/---

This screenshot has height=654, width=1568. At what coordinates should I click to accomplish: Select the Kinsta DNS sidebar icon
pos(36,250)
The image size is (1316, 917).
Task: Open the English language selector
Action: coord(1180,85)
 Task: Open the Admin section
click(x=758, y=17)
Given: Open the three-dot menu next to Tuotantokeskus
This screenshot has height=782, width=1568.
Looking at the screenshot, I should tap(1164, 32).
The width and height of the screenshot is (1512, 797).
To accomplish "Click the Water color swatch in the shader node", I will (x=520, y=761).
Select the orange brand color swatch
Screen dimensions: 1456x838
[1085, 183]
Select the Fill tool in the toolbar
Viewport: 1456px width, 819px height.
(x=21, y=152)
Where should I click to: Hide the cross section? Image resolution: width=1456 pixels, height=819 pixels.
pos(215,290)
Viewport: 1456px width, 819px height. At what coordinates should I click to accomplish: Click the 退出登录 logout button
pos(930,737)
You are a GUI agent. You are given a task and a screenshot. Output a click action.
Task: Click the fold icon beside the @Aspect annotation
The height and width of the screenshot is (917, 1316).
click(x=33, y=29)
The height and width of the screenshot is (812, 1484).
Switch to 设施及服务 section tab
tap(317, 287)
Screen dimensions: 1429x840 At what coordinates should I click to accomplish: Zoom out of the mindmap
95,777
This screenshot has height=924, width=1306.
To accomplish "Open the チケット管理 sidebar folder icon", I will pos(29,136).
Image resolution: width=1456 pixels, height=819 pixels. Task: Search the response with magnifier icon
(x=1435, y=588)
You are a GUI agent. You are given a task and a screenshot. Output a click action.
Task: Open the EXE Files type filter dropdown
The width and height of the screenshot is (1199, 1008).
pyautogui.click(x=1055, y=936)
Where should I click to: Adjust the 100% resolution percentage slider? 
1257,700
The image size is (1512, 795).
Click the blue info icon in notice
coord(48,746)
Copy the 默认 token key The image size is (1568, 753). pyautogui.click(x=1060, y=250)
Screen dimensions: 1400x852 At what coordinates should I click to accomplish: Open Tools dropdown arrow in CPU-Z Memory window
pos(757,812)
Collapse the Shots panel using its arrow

\---

Action item: Going through the material above, reproduce every line exactly.

Solved exercise:
This screenshot has height=654, width=1568. At what coordinates should I click to accomplish: Select the Kinsta DNS sidebar icon
pos(36,250)
The image size is (1316, 917).
Task: Open the English language selector
Action: coord(1180,85)
 Task: Open the Admin section
click(x=758, y=17)
Given: Open the three-dot menu next to Tuotantokeskus
This screenshot has height=782, width=1568.
Looking at the screenshot, I should tap(1164, 32).
The width and height of the screenshot is (1512, 797).
To accomplish "Click the Water color swatch in the shader node", I will (x=520, y=761).
Select the orange brand color swatch
Screen dimensions: 1456x838
[1085, 183]
Select the Fill tool in the toolbar
Viewport: 1456px width, 819px height.
(x=21, y=152)
Where should I click to: Hide the cross section? Image resolution: width=1456 pixels, height=819 pixels.
pos(215,290)
Viewport: 1456px width, 819px height. At what coordinates should I click to accomplish: Click the 退出登录 logout button
pos(930,737)
You are a GUI agent. You are given a task and a screenshot. Output a click action.
Task: Click the fold icon beside the @Aspect annotation
The height and width of the screenshot is (917, 1316).
click(x=33, y=29)
The height and width of the screenshot is (812, 1484).
Switch to 设施及服务 section tab
tap(317, 287)
Screen dimensions: 1429x840 At what coordinates should I click to accomplish: Zoom out of the mindmap
95,777
This screenshot has height=924, width=1306.
To accomplish "Open the チケット管理 sidebar folder icon", I will pos(29,136).
Image resolution: width=1456 pixels, height=819 pixels. Task: Search the response with magnifier icon
(x=1435, y=588)
You are a GUI agent. You are given a task and a screenshot. Output a click action.
Task: Open the EXE Files type filter dropdown
The width and height of the screenshot is (1199, 1008).
pyautogui.click(x=1055, y=936)
Where should I click to: Adjust the 100% resolution percentage slider? 
1257,700
The image size is (1512, 795).
Click the blue info icon in notice
coord(48,746)
Copy the 默认 token key The image size is (1568, 753). pyautogui.click(x=1060, y=250)
Screen dimensions: 1400x852 At what coordinates should I click to accomplish: Open Tools dropdown arrow in CPU-Z Memory window
pos(757,812)
Collapse the Shots panel using its arrow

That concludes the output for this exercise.